El borracho los miró sin comprender.
—Idiota —le dijo el muchachito con la piel amarillenta, y le escupió.
Caminaron apretando el paso, en silencio. Al doblar la siguiente esquina el joven dio un codazo al gigante.
—Estúpido, a ver si aprendes a golpearme como se debe —le dijo.
El gigante lo miraba asustado y confuso.
—Perdona… —lloriqueó.
El joven se volvió hacia el muchachito.
—Y tú trata de controlar a tu pedazo de bestia. —Se inclinó—. Me has destrozado el estómago con la patada, idiota —dijo.
—Pídele perdón —ordenó el muchachito al demente.
—Perdóname, Mercurio… —lloriqueó el gigante—. No cuchillos, Ercole, te rueigo.
—No, no te acuchillaré, capullo —dijo Mercurio poniéndose de pie.
El niño dio un empellón al gigante.
—¿Te acordarás alguna vez de que tienes la fuerza de un elefante? —le dijo.
—Sí, Zolfo… —asintió mortificado el gigante—. Ercole capullo.
—Sí nada —gruñó Zolfo. Acto seguido se volvió hacia Mercurio—. Ya verás como mejora…
En ese momento llegó un grito procedente de la plaza de Sant’Angelo in Pescheria.
—¡Me han robado! ¡Al ladrón! —gritaba el comerciante. Se oyeron las risotadas de la gente, que había entendido lo que había ocurrido y que se estaba divirtiendo aún más que antes—. ¡Estoy arruinado! ¡Al ladrón! ¡Malditos! ¡Yo os maldigo! —Cuanto más gritaba Shimon Baruch desesperado más fragorosas eran las carcajadas que llegaban de la plaza, como un boato, parecía un teatro.
—Vámonos de aquí —dijo Mercurio.
Franquearon el malecón que había frente a la isla Tiberina y mientras bajaban hacia un refugio escondido entre las zarzas, la chica con el pelo cobrizo y la tez de alabastro les dio alcance.
—Tenemos la cena —anunció ufana mostrando las cinco caballas que había robado.
—Tenemos mucho más que eso, Benedetta —replicó Zolfo.
Mercurio extrajo el saquito lleno de monedas que habían robado al comerciante. Notó que en la piel había pintada una mano roja. Deshizo el lazo, se acuclilló y tiró las monedas al suelo. El sol del crepúsculo las hizo brillar como si fueran brasas resplandecientes.
—¡Son de oro! —exclamó Zolfo.
Mercurio se quedó boquiabierto. Contó a toda prisa las monedas y las dividió en una proporción de dos para él y una para los demás.
—Pero nosotros somos tres… —protestó Zolfo.

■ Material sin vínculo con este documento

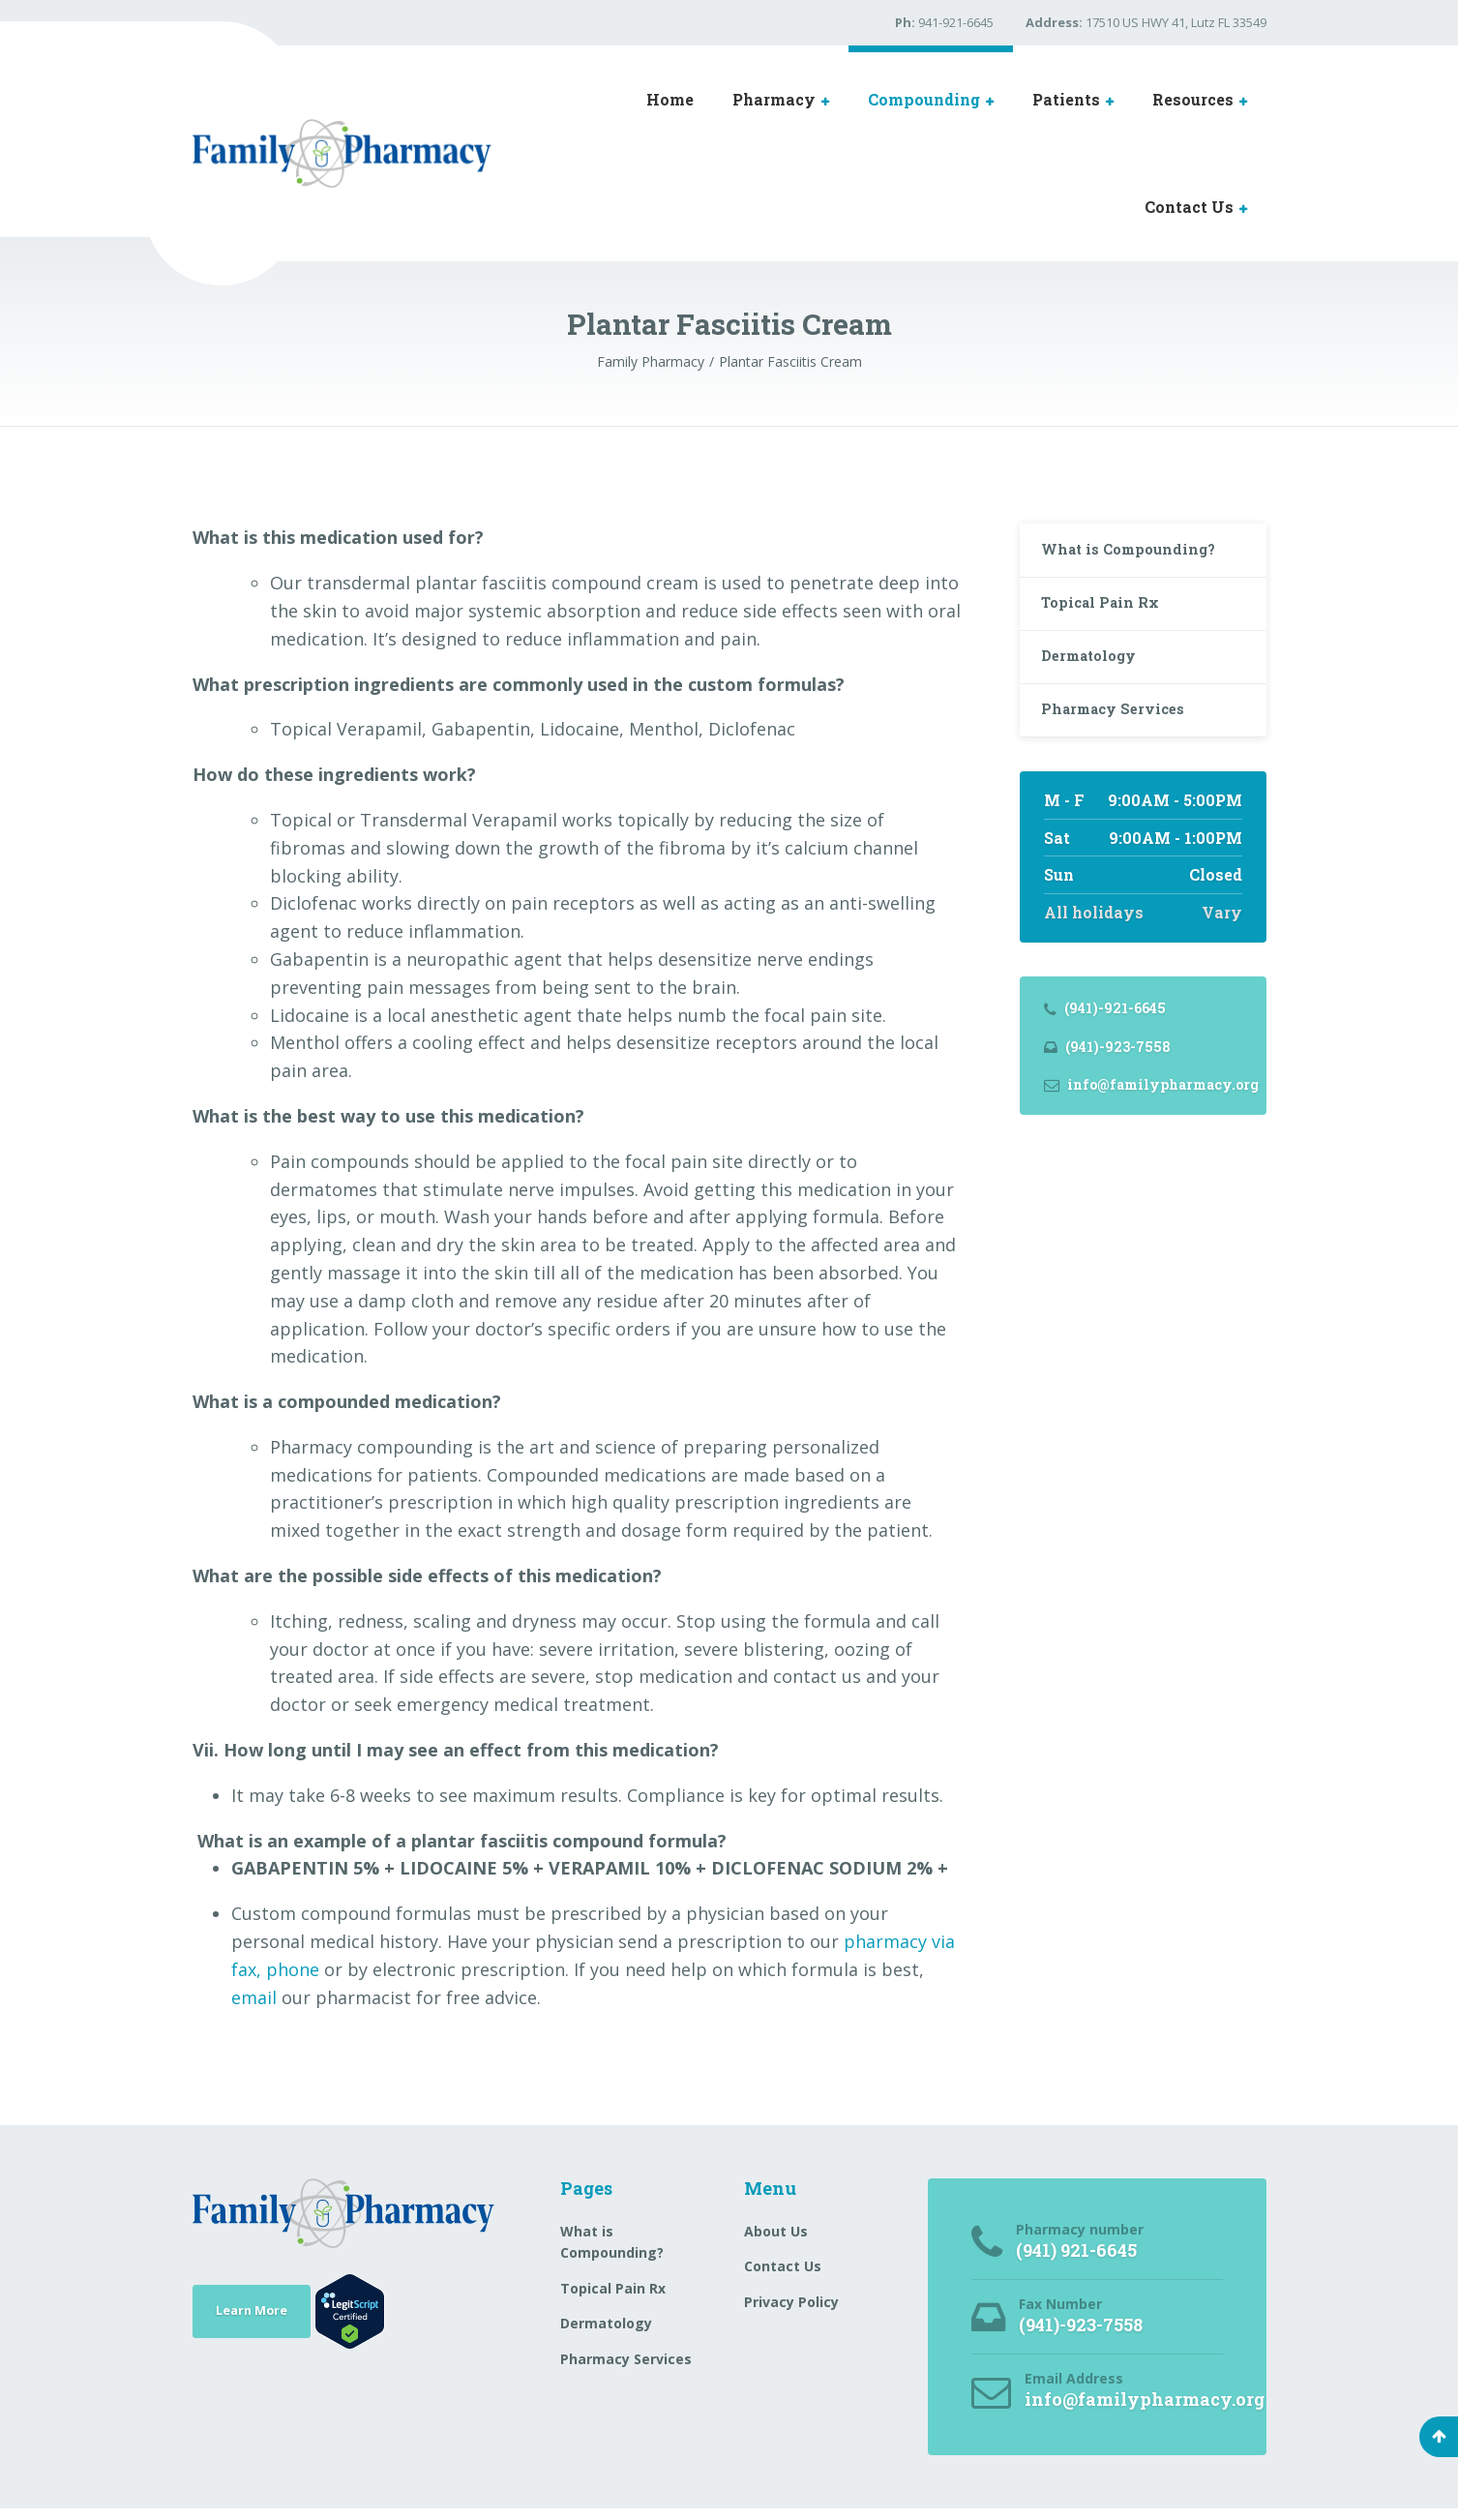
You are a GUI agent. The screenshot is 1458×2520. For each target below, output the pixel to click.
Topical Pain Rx (1107, 612)
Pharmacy (774, 99)
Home (670, 99)
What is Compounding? (1138, 553)
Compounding (924, 99)
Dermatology (1096, 672)
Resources (1193, 99)
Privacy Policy (791, 2302)
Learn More (258, 2310)
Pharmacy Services (1121, 732)
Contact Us (1189, 206)
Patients (1066, 99)
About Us (776, 2231)
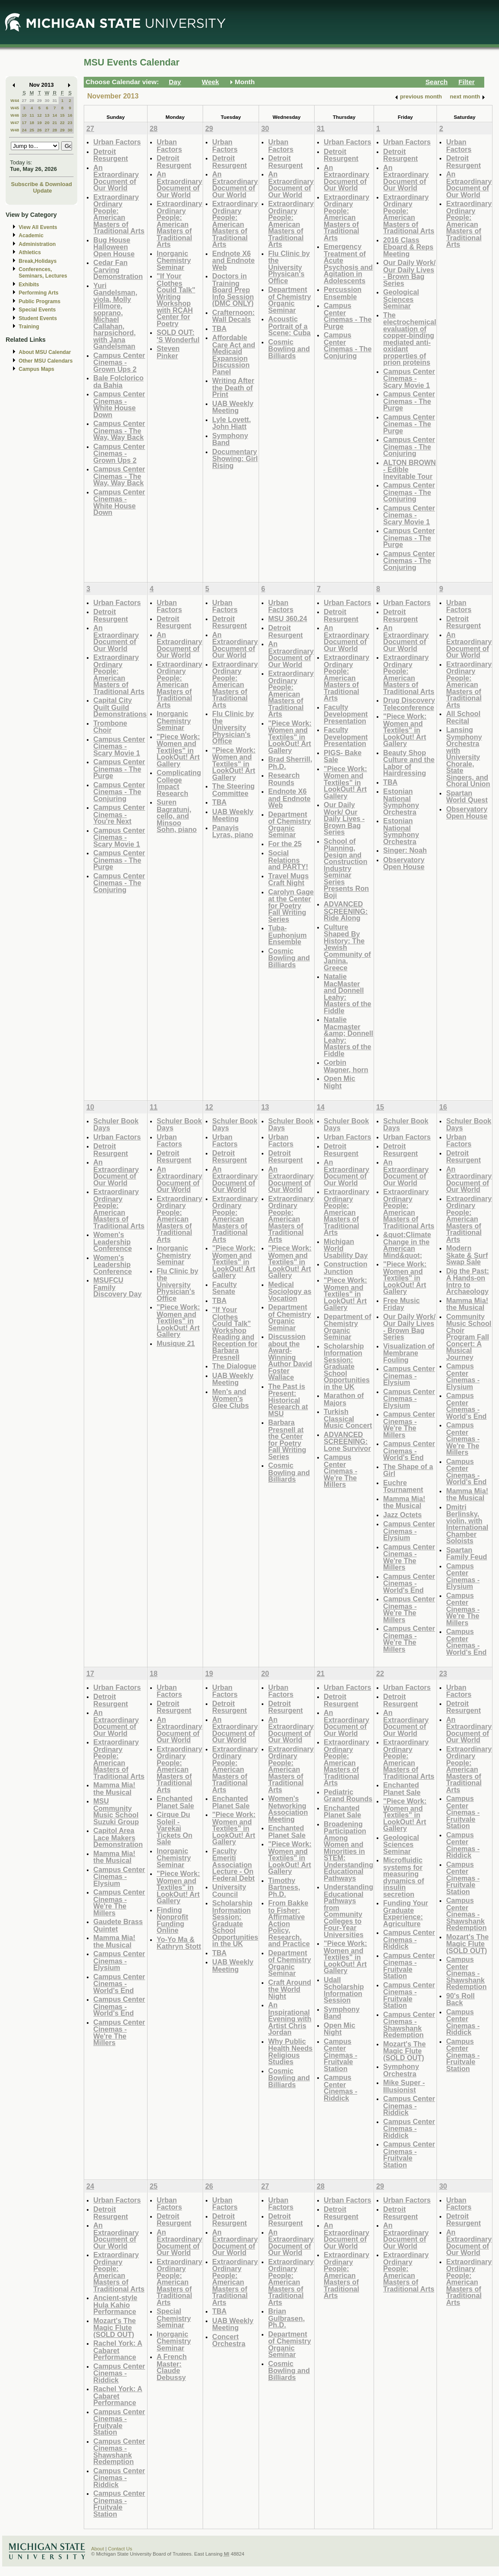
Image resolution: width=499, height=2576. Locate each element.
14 (55, 115)
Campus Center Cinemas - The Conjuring (347, 345)
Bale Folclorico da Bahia (118, 381)
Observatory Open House (403, 863)
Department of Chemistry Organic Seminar (289, 299)
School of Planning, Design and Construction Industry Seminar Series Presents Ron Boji (346, 868)
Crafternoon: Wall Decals (233, 316)
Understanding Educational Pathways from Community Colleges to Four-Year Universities (348, 1910)
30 (47, 100)
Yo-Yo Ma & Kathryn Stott (179, 1943)
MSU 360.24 (287, 618)
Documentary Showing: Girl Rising (235, 458)
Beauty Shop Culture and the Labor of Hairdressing (408, 763)
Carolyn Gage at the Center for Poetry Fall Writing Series (291, 905)
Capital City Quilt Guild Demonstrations (120, 707)
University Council (229, 1890)
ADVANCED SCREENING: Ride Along (346, 911)
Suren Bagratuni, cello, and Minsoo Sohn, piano (177, 815)
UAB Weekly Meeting (232, 407)
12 (39, 115)
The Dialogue (234, 1366)
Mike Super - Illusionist (404, 2086)
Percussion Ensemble (342, 293)
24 (24, 130)
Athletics (30, 252)
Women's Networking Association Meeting (288, 1808)
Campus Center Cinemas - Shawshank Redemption (409, 2024)
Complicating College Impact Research (179, 783)
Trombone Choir (110, 726)
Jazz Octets (402, 1515)
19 (39, 122)
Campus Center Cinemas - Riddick (340, 2087)
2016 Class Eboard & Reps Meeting (408, 247)
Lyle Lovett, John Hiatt (231, 423)
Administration (37, 244)
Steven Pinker (168, 352)
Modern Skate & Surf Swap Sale (467, 1255)
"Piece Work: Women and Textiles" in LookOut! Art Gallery (178, 750)
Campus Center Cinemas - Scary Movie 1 (409, 378)
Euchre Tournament (403, 1486)
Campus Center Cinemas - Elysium (409, 1375)
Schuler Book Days (115, 1124)
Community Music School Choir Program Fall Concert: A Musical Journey (468, 1337)
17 (24, 122)
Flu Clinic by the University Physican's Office (289, 267)
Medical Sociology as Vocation (290, 1291)
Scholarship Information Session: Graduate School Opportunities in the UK (347, 1366)
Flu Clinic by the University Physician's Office (233, 727)
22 (62, 122)
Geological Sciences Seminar (401, 299)
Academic (31, 235)
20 (47, 122)
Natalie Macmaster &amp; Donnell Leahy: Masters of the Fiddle (348, 1036)
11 (32, 115)
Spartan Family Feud (466, 1553)
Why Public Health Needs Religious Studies (290, 2051)
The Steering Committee (233, 789)
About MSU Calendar (45, 352)
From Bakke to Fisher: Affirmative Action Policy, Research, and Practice (289, 1923)
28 (32, 100)
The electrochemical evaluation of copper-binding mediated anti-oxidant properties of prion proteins (409, 339)
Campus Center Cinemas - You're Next (119, 814)
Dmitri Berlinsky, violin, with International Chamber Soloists (467, 1524)
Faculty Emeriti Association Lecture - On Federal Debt (233, 1864)
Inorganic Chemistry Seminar (174, 260)
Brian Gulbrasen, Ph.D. (286, 2318)
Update (42, 190)
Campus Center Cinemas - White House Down (119, 404)
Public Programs (39, 301)
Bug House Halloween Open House (114, 247)
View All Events (38, 227)
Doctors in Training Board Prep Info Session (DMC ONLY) (233, 289)
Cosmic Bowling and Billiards (289, 349)
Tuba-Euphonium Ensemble (287, 935)
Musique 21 (176, 1343)
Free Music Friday (401, 1304)
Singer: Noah (405, 850)
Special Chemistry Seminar (174, 2318)
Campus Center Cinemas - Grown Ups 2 (119, 362)
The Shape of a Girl (408, 1470)
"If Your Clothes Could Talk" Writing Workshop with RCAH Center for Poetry (176, 299)
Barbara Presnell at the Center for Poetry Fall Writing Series (287, 1439)
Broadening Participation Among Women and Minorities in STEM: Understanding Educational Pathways (348, 1851)
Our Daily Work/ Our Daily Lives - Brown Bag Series (409, 273)
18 (32, 122)
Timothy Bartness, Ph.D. (284, 1887)
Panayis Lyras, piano (232, 831)
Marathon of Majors (344, 1399)
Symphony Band (230, 439)
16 (70, 115)
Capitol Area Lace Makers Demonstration (118, 1837)
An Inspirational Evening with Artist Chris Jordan (290, 2018)
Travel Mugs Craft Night (288, 879)
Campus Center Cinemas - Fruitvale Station (340, 2054)
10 (24, 115)
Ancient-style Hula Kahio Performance (115, 2304)
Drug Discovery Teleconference (409, 703)
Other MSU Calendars (46, 361)
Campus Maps (36, 369)
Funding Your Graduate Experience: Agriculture (405, 1913)
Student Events (38, 318)
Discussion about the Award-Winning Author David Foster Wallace (290, 1356)
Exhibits (29, 284)
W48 (14, 130)
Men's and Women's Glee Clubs (230, 1398)
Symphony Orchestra (401, 2070)
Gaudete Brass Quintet (118, 1925)
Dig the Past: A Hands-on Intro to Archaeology (467, 1281)
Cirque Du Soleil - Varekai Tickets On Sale (174, 1828)
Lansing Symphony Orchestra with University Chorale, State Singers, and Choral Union (468, 757)
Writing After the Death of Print (233, 387)
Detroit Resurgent (110, 155)
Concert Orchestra (228, 2340)
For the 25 (285, 844)
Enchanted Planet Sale (175, 1802)
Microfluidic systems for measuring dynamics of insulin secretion (403, 1877)
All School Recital (463, 717)
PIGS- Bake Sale (342, 756)
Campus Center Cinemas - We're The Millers (340, 1470)
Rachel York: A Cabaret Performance (117, 2350)
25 (32, 130)
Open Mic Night (339, 1082)
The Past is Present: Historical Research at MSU (288, 1399)
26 (39, 130)
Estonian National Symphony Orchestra (401, 801)
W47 (14, 122)
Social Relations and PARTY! (288, 860)
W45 (14, 107)
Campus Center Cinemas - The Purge (347, 315)
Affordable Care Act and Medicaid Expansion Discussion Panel (233, 355)
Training (29, 327)
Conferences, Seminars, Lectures (43, 272)
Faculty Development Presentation (346, 714)
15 (62, 115)
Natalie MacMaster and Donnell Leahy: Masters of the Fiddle (347, 993)
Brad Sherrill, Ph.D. (290, 762)
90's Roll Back (460, 1999)
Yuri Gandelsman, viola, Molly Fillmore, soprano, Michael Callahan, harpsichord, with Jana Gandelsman (115, 315)
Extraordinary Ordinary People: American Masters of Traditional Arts (118, 214)
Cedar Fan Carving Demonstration (118, 269)
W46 (14, 115)
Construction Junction (346, 1267)
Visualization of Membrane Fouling (408, 1353)
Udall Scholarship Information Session (344, 1990)
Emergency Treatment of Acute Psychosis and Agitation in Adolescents (348, 263)
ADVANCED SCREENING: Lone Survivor (347, 1441)
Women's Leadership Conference (112, 1241)
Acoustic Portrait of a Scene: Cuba (289, 326)
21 (55, 122)
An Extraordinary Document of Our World (116, 178)
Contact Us (120, 2548)
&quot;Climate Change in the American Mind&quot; (407, 1245)
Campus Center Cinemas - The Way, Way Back (119, 430)
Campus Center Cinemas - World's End (409, 1450)
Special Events (37, 310)
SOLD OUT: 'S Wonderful (178, 336)
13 (47, 115)
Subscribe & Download (41, 184)
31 (55, 100)
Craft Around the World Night (289, 1989)
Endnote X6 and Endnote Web (233, 260)
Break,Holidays (38, 261)
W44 (14, 100)
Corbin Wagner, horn (346, 1066)
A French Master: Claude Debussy (172, 2367)
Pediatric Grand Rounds (348, 1795)
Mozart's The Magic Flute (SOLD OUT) (404, 2051)
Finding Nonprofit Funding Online (172, 1920)
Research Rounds (284, 778)
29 (39, 100)
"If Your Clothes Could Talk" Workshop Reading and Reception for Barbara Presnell (234, 1333)
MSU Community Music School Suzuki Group (116, 1811)
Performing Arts (39, 293)
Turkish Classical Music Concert (348, 1418)
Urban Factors (117, 142)
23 (70, 122)
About (97, 2548)
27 (24, 100)
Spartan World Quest (467, 796)
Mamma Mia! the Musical (404, 1502)
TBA (219, 328)
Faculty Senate (224, 1288)
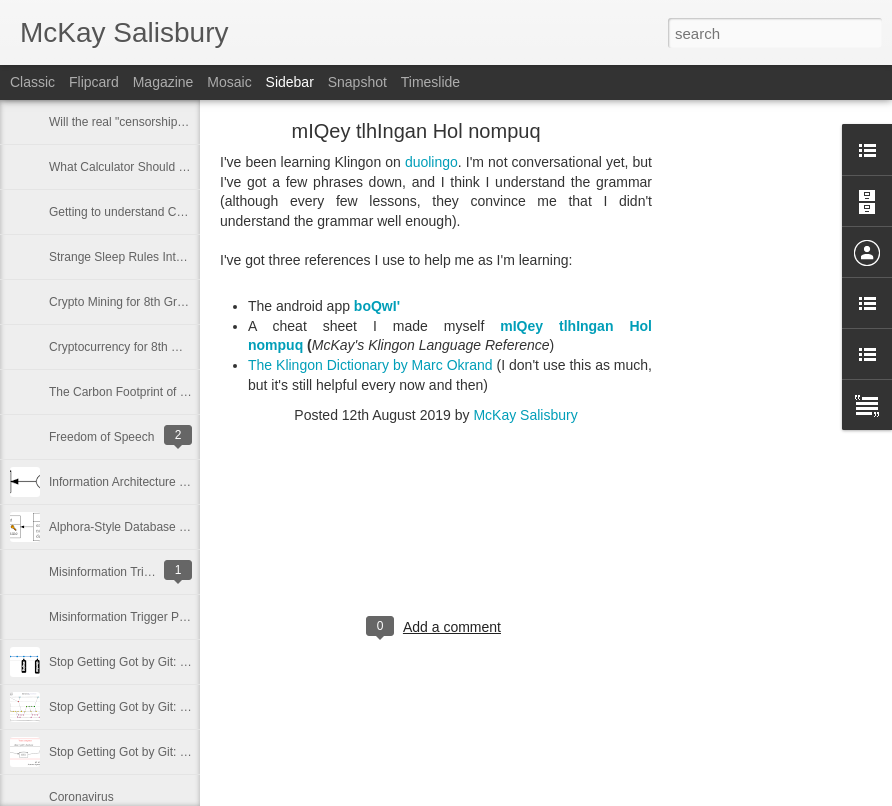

—La idea del golpe fue mía —lo atajó Mercurio con aspereza—. El estafador soy yo, si estuvieseis en mi lugar os pillarían enseguida. —Los miró con suficiencia—. Sois tan solo dos compadres, mejor dicho, uno y medio, porque el lelo vale la mitad. Y un rompesquinas mujer. —Metió sus monedas en el saquito y lo volvió a cerrar. A continuación se levantó y señaló las monedas que había en el suelo.
—Esa es vuestra parte, y he sido más que generoso. Si no os parece bien siempre podéis hacerlo por vuestra cuenta. —Los miró desafiante.
—Así está bien —dijo Benedetta sosteniéndole la mirada.
Zolfo se inclinó para recoger el dinero.
—Al menos ha quedado claro quién manda entre vosotros tres —comentó Mercurio riéndose.
—¿Quieres comer el pescado con nosotros? —le preguntó Benedetta.
Zolfo miró a Mercurio esperanzado.
—No me gusta comer acompañado —respondió Mercurio con brusquedad—. Si os necesito sé dónde buscaros. —Abrió la tapa—. Y no digáis nada a Scavamorto a menos que queráis que os robe.
—Podríamos quedarnos contigo —sugirió Zolfo.
—Esfúmate —dijo Mercurio—. Yo estoy bien como estoy, y este sitio es mío.
A continuación se metió en el tramo de alcantarilla donde vivía.